The eBPF Revolution
Overview
Extended Berkeley Packet Filter (eBPF) has fundamentally changed how the Linux kernel is extended. What began in 1992 as a simple packet filtering mechanism has evolved into a general-purpose, safe, in-kernel virtual machine that allows userspace-authored programs to run in kernel context—without modifying kernel source code, without loading kernel modules, and without rebooting.
eBPF is now the foundation of the most significant advances in Linux networking, observability, and security over the past decade. It is not an exaggeration to say that eBPF has made the Linux kernel programmable in a way that was previously impossible without accepting the reliability risks of kernel modules.
Prerequisites
- Understanding of Linux system calls and kernel/user space boundary
- Familiarity with network packet processing (Ethernet frames, IP packets, TCP/UDP)
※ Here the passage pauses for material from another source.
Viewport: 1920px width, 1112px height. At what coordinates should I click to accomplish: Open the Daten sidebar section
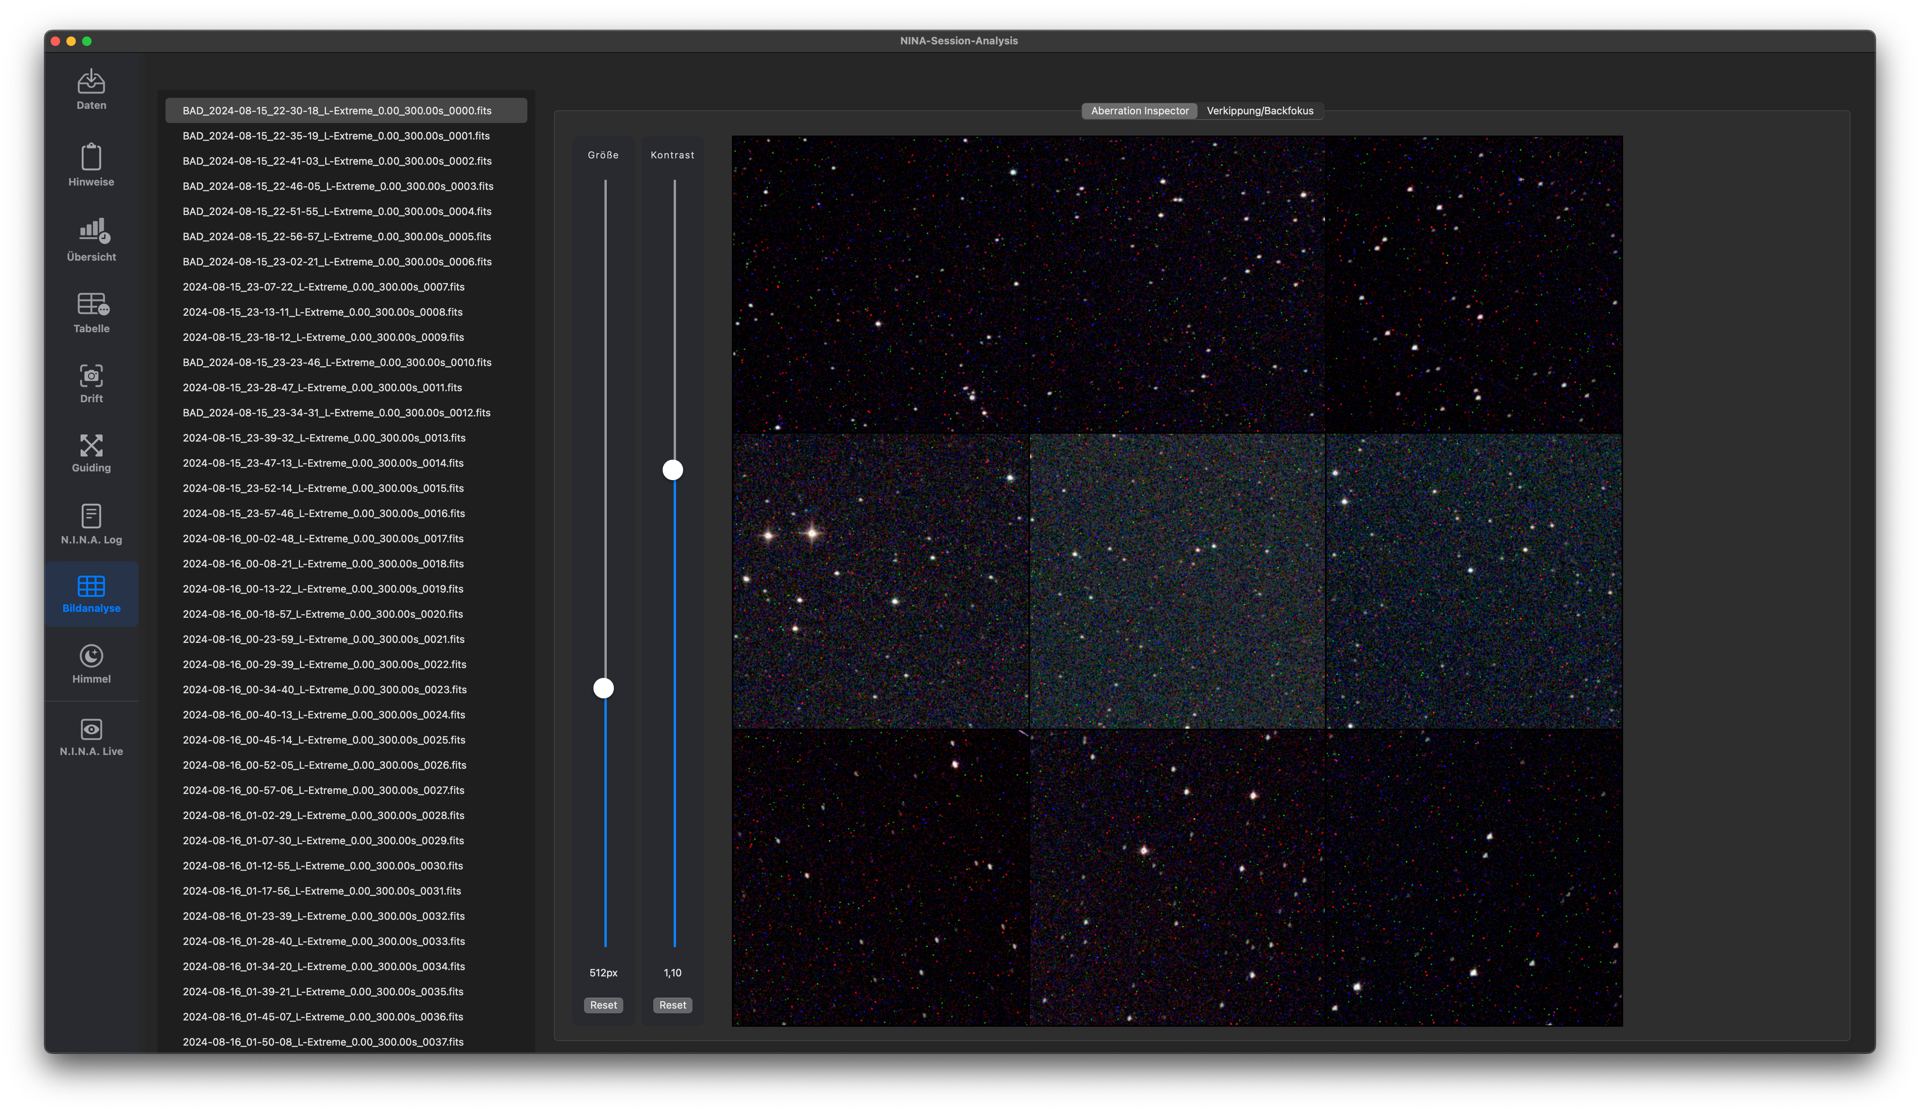[91, 89]
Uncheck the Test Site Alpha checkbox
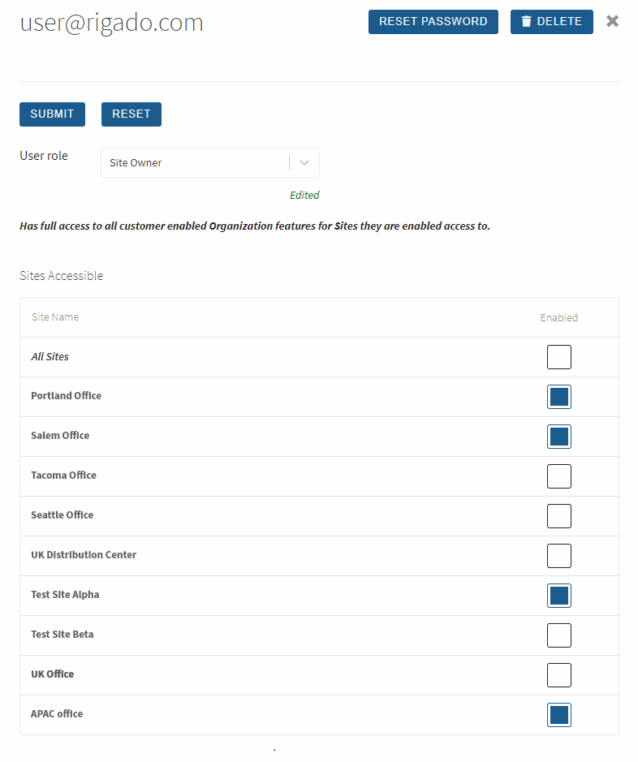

- Basic knowledge of C programming and Linux file descriptors
- Awareness of kernel tracing concepts (kprobes, tracepoints, perf)
Historical Context
BPF 1992: The Origin
Steven McCanne and Van Jacobson at Lawrence Berkeley National Laboratory published "The BSD Packet Filter: A New Architecture for User-level Packet Capture" in 1992. The original BPF was a register-based VM with a simple two-register (accumulator + index), 32-bit instruction set designed for one purpose: efficiently filtering packets in the kernel before copying them to userspace for tools like tcpdump.
The key insight was that evaluating filter expressions in the kernel eliminated the need to copy every packet to userspace for inspection—only matching packets crossed the kernel/user boundary.
ORIGINAL BPF (1992)
NIC receives packet
|
v
[Kernel Network Stack]
|
v
[BPF Filter VM] <-- runs filter bytecode: "is this TCP port 80?"
| \
YES NO
| \
[Copy to [Drop, no copy]
userspace]
eBPF 2014: Alexei Starovoitov's Transformation
In 2014, Alexei Starovoitov (then at Plexxi, later at Facebook/Meta) submitted a patch series that fundamentally redesigned BPF. The result, merged in Linux 3.18, was extended BPF (eBPF):
- Register count increased from 2 to 11 (10 general-purpose + stack pointer)
- Register width increased from 32-bit to 64-bit
- A new verifier that proves program safety at load time
- A JIT compiler that translates eBPF bytecode to native machine code
- Maps: kernel-resident data structures accessible from both eBPF programs and userspace
- Helper functions: a controlled API into kernel subsystems
- New hook points: not just packet filters, but kprobes, tracepoints, system call entry/exit, and more
eBPF Design
The Verifier
The eBPF verifier is the security and safety foundation of the entire system. Before any eBPF program runs, the kernel's verifier performs a static analysis of the bytecode to prove:
- No unbounded loops: The program must terminate. Bounded loops were added in Linux 5.3 with a provably finite iteration count.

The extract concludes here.